The following script is a P&O Import file that lets you create a role that extends the existing baseline Owner (VPLMCreator) role:

*VERSION 419
*SEPARATOR ;
*NULL $
 
*ROLE VPLMCreatorCusto;VPLMCreator;Custom creator role
Important: Internal inheritance for 3DSpace baseline behavior access roles (for example. Leader VPLMProjectLeader or Author VPLMCreator) may change over releases. Upgrading will not fail however, you may have to reconsider access role permissions due to inheritance changes.

The following script is a P&O Import file that lets you create a role from scratch.

*VERSION 419
*SEPARATOR ;
*NULL $
 
*ROLE Custom Engineer;$;Custom engineer role

Create Policies

A policy is an administrative object that can be created in MQL. It applies to one or several types and contains basically two types of information that are intertwined:

  • A maturity graph which is a set of states and transition between these states.
  • Privileges to access and make operations on data of these types, based on the following parameters:
    • The business role of the connected user
    • The current maturity state of the data
    • Rules related to the ownership of the data (am I the owner, or no rule regarding ownership)
    • Rules related to the compatibility between the organization that created the data and the user's organization (strict equality, ascendant or descendant inheritance)
    • Rules related to the compatibility between the collaborative space where the data has been created and the collaborative space on which the user is logged (strict equality, ascendant or descendant inheritance).
Important: You can also declare more complex privileges based on some attribute values of the data.
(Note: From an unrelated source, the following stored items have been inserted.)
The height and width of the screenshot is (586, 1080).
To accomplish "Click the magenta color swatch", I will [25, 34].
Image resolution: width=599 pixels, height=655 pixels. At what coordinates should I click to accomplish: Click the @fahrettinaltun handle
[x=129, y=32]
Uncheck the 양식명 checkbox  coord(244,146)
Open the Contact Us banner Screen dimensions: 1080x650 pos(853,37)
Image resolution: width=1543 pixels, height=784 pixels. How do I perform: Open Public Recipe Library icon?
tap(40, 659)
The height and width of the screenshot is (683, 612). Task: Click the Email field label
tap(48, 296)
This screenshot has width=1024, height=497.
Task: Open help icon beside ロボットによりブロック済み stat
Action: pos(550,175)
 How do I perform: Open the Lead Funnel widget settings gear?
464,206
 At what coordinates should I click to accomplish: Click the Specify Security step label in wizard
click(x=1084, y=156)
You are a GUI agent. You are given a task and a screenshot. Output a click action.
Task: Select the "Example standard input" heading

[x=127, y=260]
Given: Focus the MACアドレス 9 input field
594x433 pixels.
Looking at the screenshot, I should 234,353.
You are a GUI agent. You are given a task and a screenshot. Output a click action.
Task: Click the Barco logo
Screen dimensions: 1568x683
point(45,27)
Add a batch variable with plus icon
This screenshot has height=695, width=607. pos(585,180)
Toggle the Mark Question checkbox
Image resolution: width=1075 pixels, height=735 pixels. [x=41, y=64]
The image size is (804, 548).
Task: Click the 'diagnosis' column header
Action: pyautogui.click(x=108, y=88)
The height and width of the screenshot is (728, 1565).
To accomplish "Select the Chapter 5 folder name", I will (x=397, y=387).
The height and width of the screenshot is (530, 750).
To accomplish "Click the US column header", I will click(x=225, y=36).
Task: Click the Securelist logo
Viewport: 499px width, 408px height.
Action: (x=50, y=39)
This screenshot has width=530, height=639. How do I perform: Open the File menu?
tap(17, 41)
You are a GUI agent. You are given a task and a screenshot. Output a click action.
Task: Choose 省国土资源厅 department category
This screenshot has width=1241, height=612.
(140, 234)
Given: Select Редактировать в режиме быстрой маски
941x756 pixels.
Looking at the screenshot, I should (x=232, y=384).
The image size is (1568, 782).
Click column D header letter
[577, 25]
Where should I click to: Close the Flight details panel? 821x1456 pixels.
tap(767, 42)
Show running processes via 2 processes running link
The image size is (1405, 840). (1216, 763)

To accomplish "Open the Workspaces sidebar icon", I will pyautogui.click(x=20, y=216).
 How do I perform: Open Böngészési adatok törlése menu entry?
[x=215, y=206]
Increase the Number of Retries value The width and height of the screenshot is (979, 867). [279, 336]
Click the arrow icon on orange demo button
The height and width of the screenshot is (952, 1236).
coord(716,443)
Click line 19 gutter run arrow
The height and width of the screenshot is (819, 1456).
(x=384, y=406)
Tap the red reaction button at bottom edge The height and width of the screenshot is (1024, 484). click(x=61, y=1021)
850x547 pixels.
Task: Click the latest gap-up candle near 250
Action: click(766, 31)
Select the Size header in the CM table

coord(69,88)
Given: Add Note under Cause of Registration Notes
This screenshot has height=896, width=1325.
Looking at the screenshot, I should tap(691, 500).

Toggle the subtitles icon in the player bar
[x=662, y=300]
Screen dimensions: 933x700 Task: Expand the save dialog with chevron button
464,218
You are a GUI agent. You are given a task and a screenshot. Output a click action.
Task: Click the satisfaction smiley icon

In this case, the security cannot be indexed anymore.

Connect Policies

For objects created on the rich client side, connecting policies consists in creating business rules that return the name of this policy, and then in associating the business rules for each object type using Data Setup or the business rules web editor.

Notes:
  • Business rules must be associated to the Corporate collaborative space, which means that they will always be invoked.
  • It is difficult to assign business rules to all types defined in the baseline solution because if you want to override a business rule, you must define a new one for the same type.
  • As an example, you can have a look at the baseline business rules that are stored as CATRule files and CATRuleExit files in the server side runtime view under resources\knowledge\script.
  • The business rules used to choose the policy use the INFRAAuthorizedPolicies opening ID. To find all types that have an out of the box associated business rules, you can search for INFRAAuthorizedPolicies in CATRuleExit files.

Below is the content of the ENOAP_PRODUCTCFG.CATRuleExit:

</Script><Script OpeningID="INFRAAuthorizedPolicies" Type="VPMReference" ScriptName="ENOAP_PolicyChooser_Definition" />
<Script OpeningID="INFRAAuthorizedPolicies" Type="VPMRepReference" ScriptName="ENOAP_PolicyChooser_Definition" />
<Script OpeningID="INFRAAuthorizedPolicies" Type="VPMPort" ScriptName="ENOAP_PolicyChooser_PORT_Definition" />
<Script OpeningID="INFRAAuthorizedPolicies" Type="VPMConnection" ScriptName="ENOAP_PolicyChooser_CX_Definition" />
</Scripts>

If you assign different policies to these object types, create business rules in Data Setup and associate them to the different types.

For web apps (that do not rely on this business rule mechanism for policy choice), you must modify the business logic of the concerned web app to assign the policy.